Il volontario è una persona che permette di sentirsi vivi, di dare speranza; con il detenuto condivide il desiderio di felicità e di realizzazione personale.
Il detenuto spesso commette reati per provare eccitazione, adrenalina, allontanandosi dal dovere fare esperienze lavorative noiose o poco retributive. E’ importante per lui percepire che il volontario si pone la domanda sul perché valga la pena vivere, affinché la possa trovare anche dentro di sé: i bisogni e i progetti si custodiscono all’interno di un percorso comune.
Barbara Campagna, educatrice a San Vittore,
parla del ruolo cardine degli educatori nell’attività trattamentale del detenuto, evidenziandone risorse, problemi e prospettive.
Amerigo Fusco, coordinatore di un reparto a San Vittore,
evidenzia l’importanza del ruolo svolto dal corpo penitenziario all’interno del carcere per quanto riguarda la sicurezza e il trattamento; un ruolo in evoluzione spesso svolto nel silenzio.

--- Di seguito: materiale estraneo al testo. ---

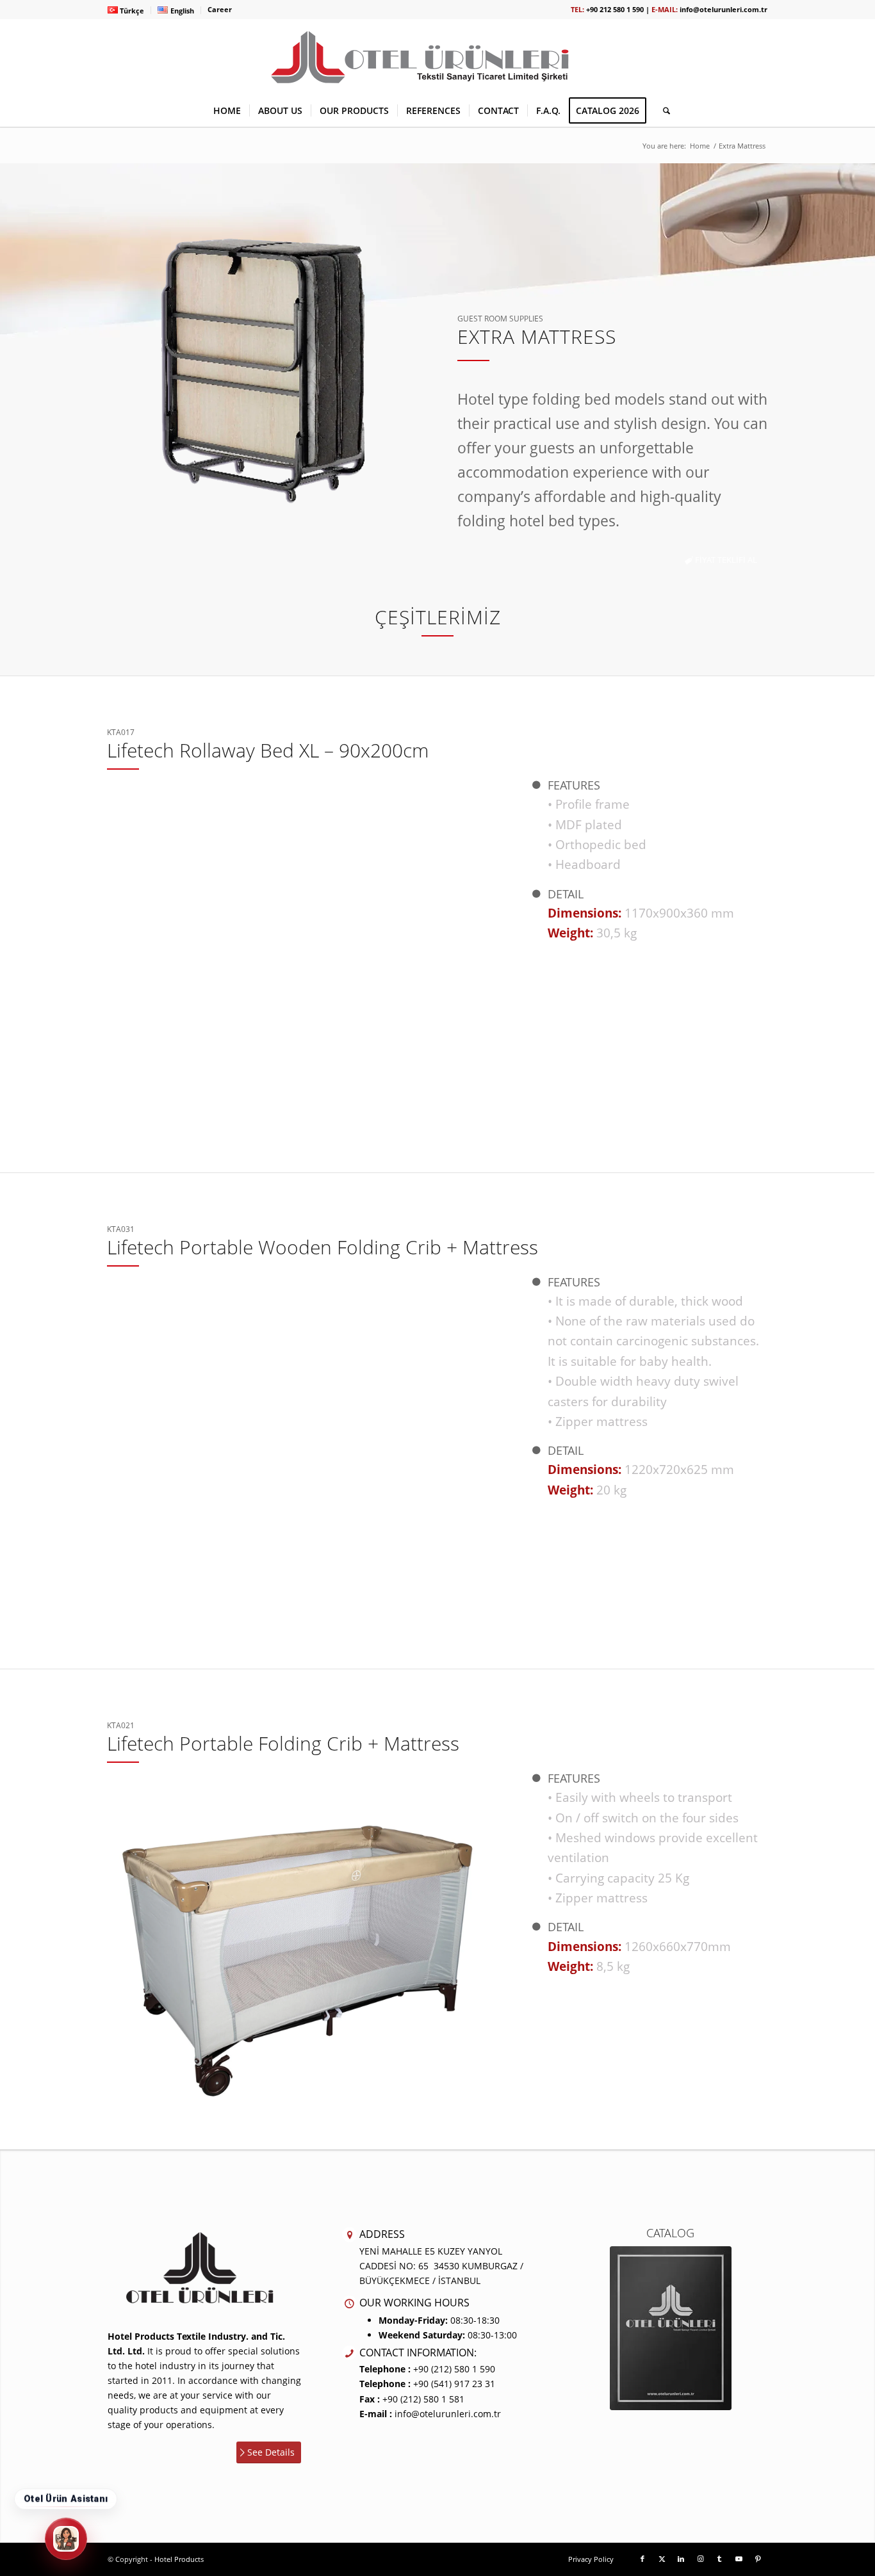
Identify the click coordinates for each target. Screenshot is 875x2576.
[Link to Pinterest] (757, 2558)
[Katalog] (671, 2328)
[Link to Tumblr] (719, 2558)
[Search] (662, 111)
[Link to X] (661, 2558)
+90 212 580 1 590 (615, 9)
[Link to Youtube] (738, 2558)
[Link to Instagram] (700, 2558)
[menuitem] (129, 10)
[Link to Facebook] (642, 2558)
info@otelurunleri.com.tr (723, 9)
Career (220, 9)
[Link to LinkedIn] (681, 2558)
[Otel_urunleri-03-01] (437, 57)
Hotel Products (179, 2559)
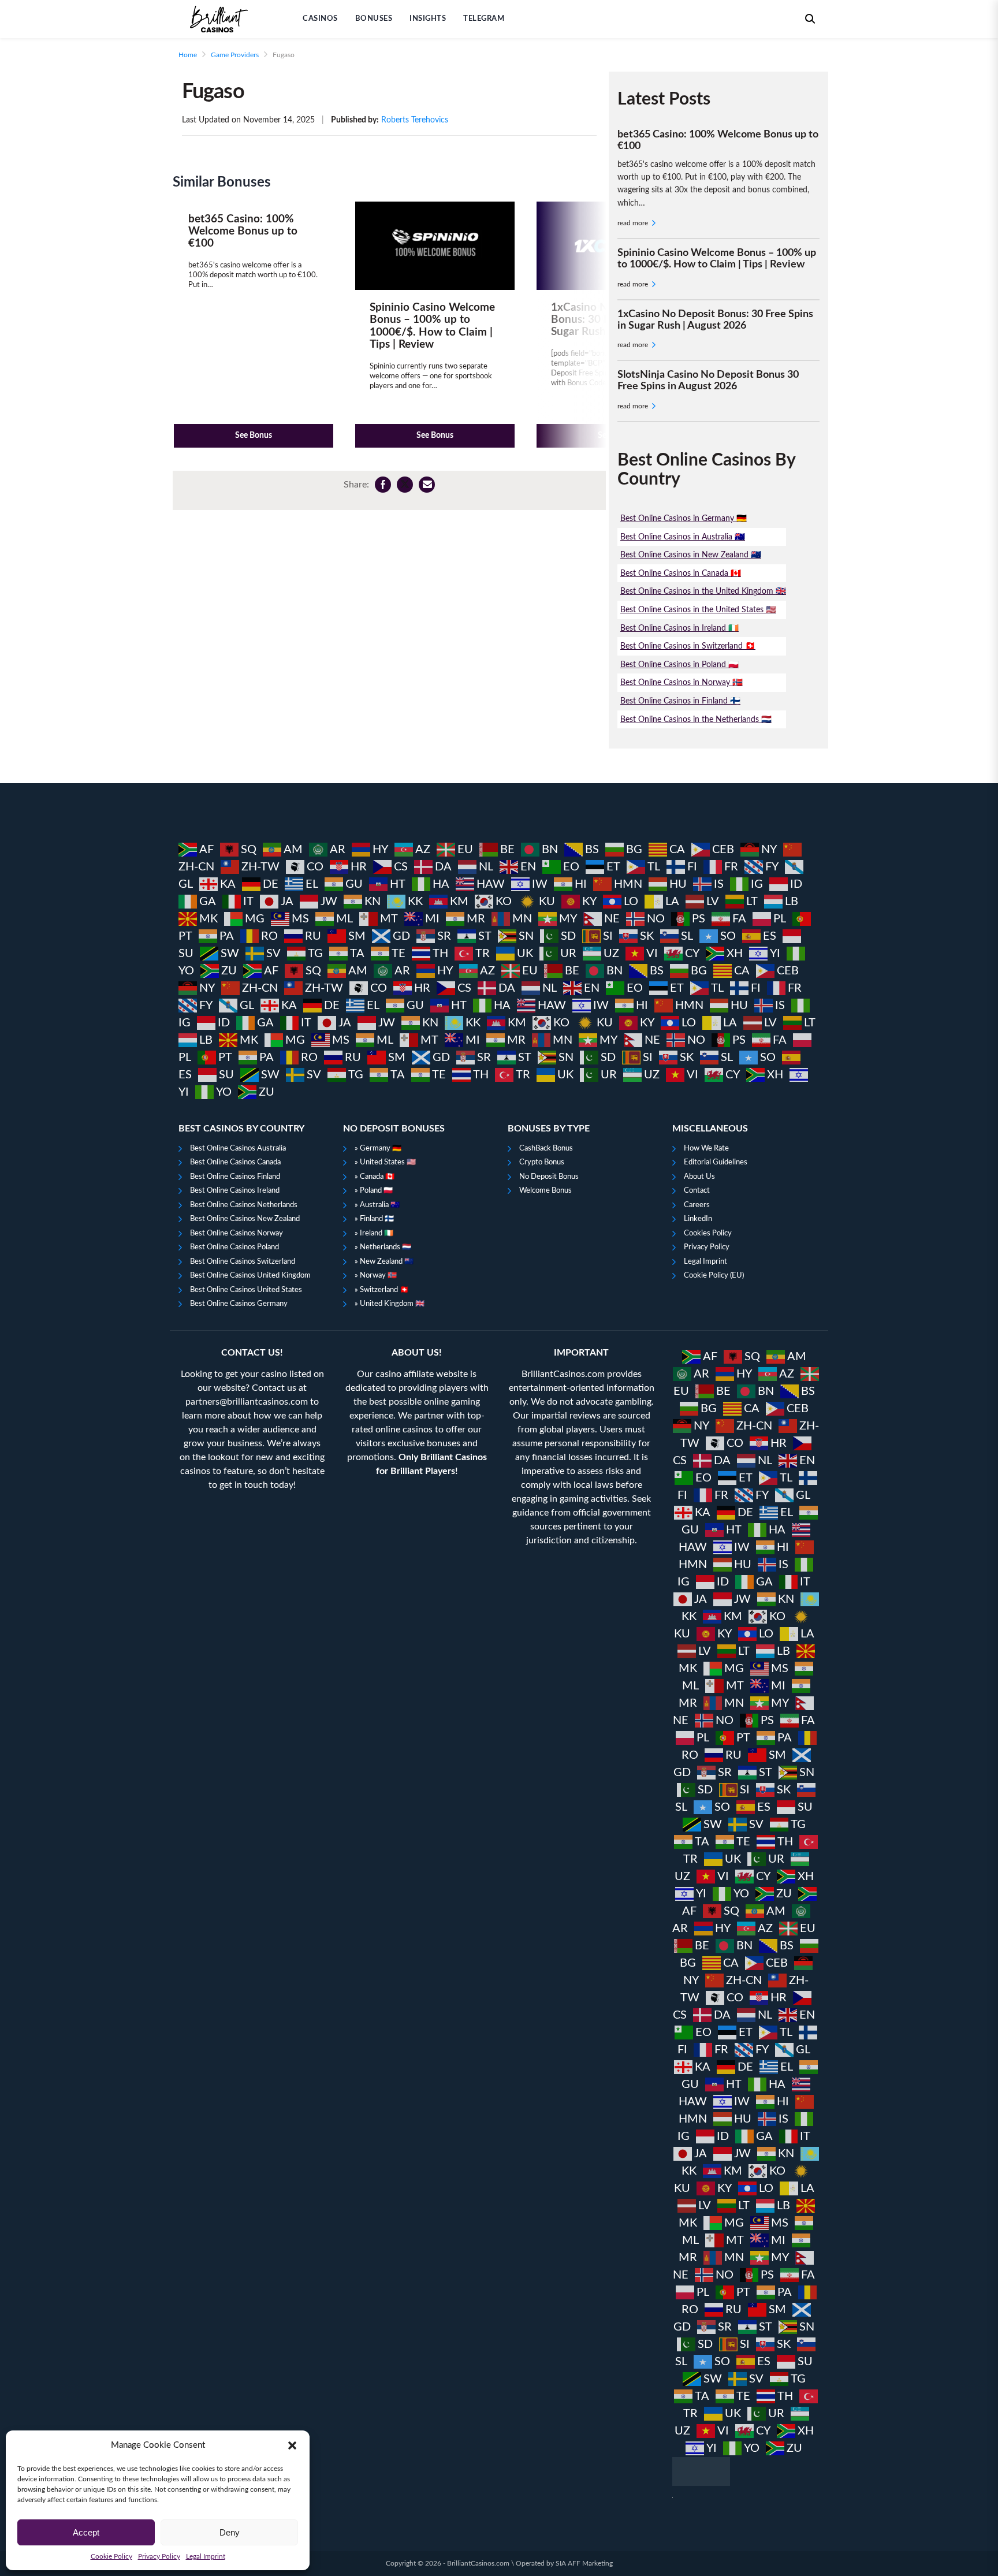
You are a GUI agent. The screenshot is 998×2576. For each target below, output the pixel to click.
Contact (697, 1190)
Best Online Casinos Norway (236, 1233)
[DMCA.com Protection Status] (746, 2471)
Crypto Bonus (541, 1162)
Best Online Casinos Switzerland (242, 1261)
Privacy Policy (159, 2556)
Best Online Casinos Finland (235, 1177)
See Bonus (253, 435)
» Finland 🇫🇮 (374, 1219)
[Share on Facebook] (383, 485)
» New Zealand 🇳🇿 (384, 1261)
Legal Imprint (205, 2556)
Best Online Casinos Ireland (235, 1190)
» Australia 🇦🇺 (377, 1205)
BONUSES (374, 19)
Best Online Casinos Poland (234, 1247)
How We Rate (706, 1148)
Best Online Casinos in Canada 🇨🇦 (680, 573)
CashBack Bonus (546, 1148)
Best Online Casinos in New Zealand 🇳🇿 (690, 554)
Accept (86, 2532)
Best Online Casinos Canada (235, 1162)
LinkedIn (698, 1219)
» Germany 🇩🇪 (378, 1148)
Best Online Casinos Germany (239, 1304)
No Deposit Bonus (549, 1177)
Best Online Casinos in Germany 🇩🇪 (683, 518)
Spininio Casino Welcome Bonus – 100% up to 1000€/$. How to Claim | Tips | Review (716, 259)
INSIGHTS (427, 19)
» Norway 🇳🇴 (376, 1275)
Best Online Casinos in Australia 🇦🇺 (682, 537)
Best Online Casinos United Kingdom (250, 1275)
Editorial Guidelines (715, 1162)
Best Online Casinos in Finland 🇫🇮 (680, 701)
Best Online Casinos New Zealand (245, 1219)
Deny (229, 2532)
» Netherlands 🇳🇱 (383, 1247)
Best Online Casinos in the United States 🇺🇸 (698, 609)
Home (187, 54)
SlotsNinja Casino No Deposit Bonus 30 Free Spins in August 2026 (708, 381)
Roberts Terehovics (414, 120)
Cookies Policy (708, 1233)
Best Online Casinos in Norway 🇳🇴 (681, 682)
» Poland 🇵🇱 (374, 1190)
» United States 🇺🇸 (385, 1162)
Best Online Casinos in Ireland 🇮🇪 (679, 628)
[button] (292, 2445)
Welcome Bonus (545, 1190)
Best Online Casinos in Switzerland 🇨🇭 (687, 646)
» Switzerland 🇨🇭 (382, 1290)
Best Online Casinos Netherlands (243, 1205)
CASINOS (320, 19)
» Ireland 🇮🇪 (374, 1233)
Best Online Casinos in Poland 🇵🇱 (679, 664)
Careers (697, 1205)
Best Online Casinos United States (246, 1290)
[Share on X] (405, 485)
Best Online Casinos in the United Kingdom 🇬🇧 (703, 591)
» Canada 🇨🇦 (374, 1177)
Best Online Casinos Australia (238, 1148)
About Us (699, 1177)
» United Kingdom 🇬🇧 (389, 1304)
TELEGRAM (483, 19)
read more (633, 222)
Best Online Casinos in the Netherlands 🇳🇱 (696, 719)
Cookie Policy (111, 2556)
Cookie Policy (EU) (714, 1275)
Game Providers (235, 54)
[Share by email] (427, 485)
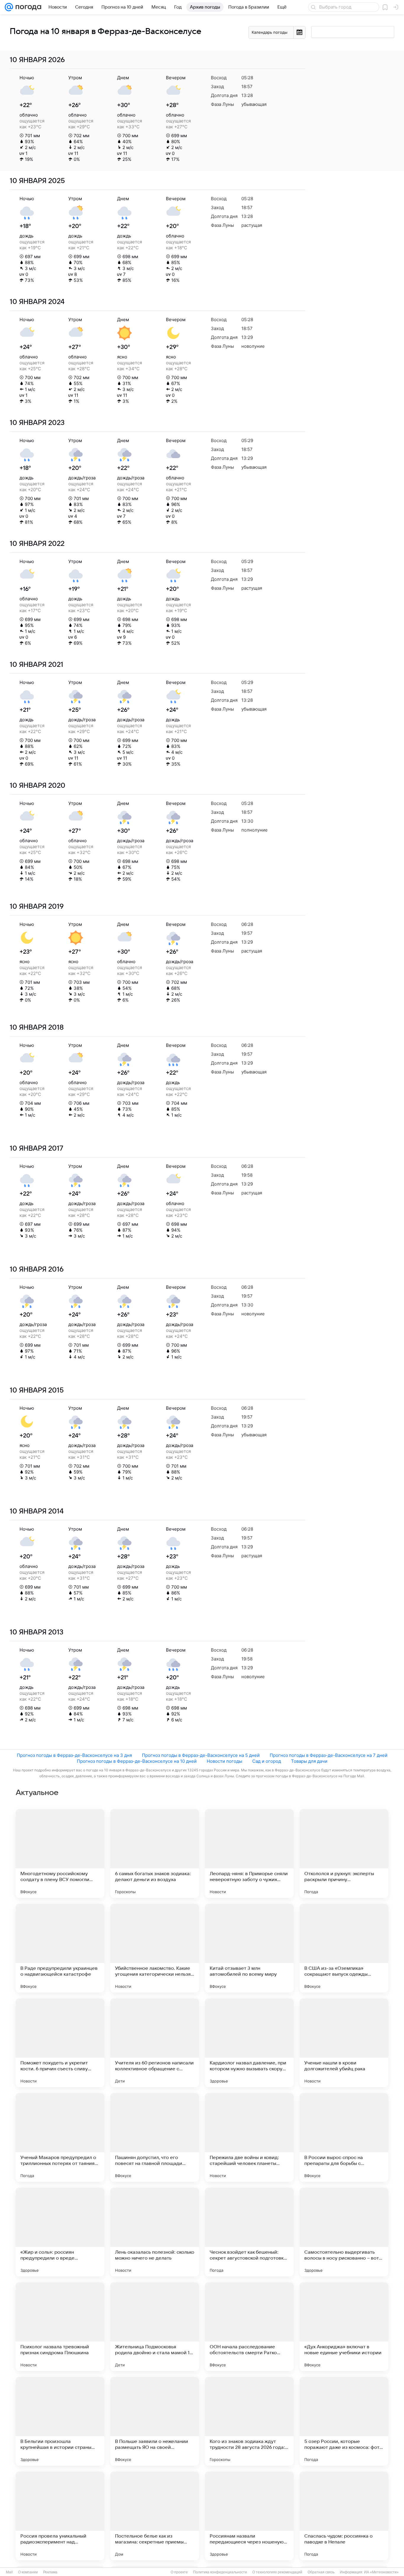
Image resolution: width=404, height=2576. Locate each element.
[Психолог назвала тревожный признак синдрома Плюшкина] (60, 2326)
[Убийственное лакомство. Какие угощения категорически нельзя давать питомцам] (154, 1948)
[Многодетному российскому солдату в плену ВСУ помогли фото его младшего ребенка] (60, 1853)
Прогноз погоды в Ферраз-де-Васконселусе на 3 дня (74, 1755)
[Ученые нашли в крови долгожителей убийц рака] (344, 2042)
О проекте (179, 2572)
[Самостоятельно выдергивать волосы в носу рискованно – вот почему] (344, 2232)
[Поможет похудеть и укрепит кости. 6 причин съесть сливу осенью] (60, 2042)
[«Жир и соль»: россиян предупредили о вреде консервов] (60, 2232)
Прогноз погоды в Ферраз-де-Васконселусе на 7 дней (328, 1755)
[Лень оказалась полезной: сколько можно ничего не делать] (154, 2232)
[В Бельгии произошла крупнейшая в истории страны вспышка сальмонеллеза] (60, 2421)
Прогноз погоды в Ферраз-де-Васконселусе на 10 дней (137, 1761)
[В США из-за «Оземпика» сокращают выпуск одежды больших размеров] (344, 1948)
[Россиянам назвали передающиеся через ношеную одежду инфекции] (249, 2516)
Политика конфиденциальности (220, 2572)
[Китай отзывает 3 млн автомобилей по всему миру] (249, 1948)
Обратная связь (321, 2572)
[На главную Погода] (27, 7)
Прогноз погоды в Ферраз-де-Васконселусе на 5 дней (201, 1755)
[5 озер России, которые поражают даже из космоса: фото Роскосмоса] (344, 2421)
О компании (28, 2572)
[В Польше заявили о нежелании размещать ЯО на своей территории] (154, 2421)
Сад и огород (266, 1761)
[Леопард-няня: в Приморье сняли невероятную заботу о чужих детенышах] (249, 1853)
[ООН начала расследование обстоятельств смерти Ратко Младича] (249, 2326)
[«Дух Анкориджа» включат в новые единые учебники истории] (344, 2326)
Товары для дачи (309, 1761)
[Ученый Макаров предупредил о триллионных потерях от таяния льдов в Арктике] (60, 2137)
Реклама (50, 2572)
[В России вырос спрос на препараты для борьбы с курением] (344, 2137)
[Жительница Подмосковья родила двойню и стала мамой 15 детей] (154, 2326)
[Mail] (9, 7)
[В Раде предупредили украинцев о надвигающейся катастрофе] (60, 1948)
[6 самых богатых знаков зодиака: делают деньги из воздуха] (154, 1853)
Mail (9, 2572)
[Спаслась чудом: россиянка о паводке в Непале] (344, 2516)
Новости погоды (224, 1761)
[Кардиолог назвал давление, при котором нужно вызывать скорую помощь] (249, 2042)
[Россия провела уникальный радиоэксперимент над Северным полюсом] (60, 2516)
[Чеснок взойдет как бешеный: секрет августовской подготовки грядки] (249, 2232)
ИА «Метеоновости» (381, 2572)
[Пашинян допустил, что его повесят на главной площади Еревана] (154, 2137)
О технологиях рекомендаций (277, 2572)
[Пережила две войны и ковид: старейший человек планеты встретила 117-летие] (249, 2137)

Dopo gli interventi programmati, si passa agli interventi prenotati, tra cui:
La Dott.ssa Maria Sodano che esprime la sua contentezza per aver fatto una prognosi corretta su Ivano Longo e avergli dato la libertà, se pur per sole 12 ore; e risponde a Dino sulla “certezza della speranza”.
La certezza della speranza deve essere nel detenuto, deve nascere da una revisione critica del proprio vissuto, da lui deve nascere una domanda; poi la magistratura lavora per darne risposta.
Un esponente del Rotary Club riporta agli occhi di tutti la stretta di mano fra Dino, detenuto a San Vittore, e la signora Bartocci, vittima di un reato, ed offre alcuni spunti di riflessione: leggere gli interventi dei relatori come l’espressione del codice materno e del codice paterno, utilizzare i codici familiari per approcciare il carcere e l’importanza di coniugare il codice del perdono a quello della punizione.
Prendono la parola anche Pippo Natoli e Diego Ludovico, due membri del gruppo della trasgressione interno:
Pippo Natoli
Ho un carattere ribelle e poca cultura ma sono un gran lavoratore.
Penso che il carcere è bene che sia a misura d’uomo: vale la pena tentare di dare fiducia ai detenuti!
In questa ricca giornata di interventi vorrei che un pensiero andasse ai famigliari dei detenuti, nostre vittime indirette e che si sottolineassero le difficoltà di rapporto fra genitori detenuti e figli.
Nella mia vita ho fatto tanti errori, ho fatto scelte sbagliate, ma conoscevo solo quelle; qualcuno mi deve insegnare altre strade! Il problema delle scelte è centrale: Ivano ha potuto scegliere di non scappare perché lavorando col gruppo della trasgressione ha acquisito maggiori strumenti per scegliere.
Diego Ludovico
Sono in carcere per un raptus; ho lavorato una vita intera e poi mi è venuto un raptus.
Faccio parte del gruppo da 6 anni; lavorando con Aparo, altri detenuti e gli studenti, ho imparato ad esprimermi. Nella vita fuori non riuscivo a comunicare, a farmi capire.
Penso sia importante vedere oltre la finestra, oltre le sbarre; la mente si apre mentre parli di diversi temi, la sfida, l’imperfezione, il male, la pedofilia.
L’incontro si chiude al suono della campana. E relatori e cittadini sono invitati a spostarsi nell’area buffet, dove si continua a scambiare impressioni sulle tematiche sollevate al convegno e si progettano nuove iniziative di confronto fra carcerati e società.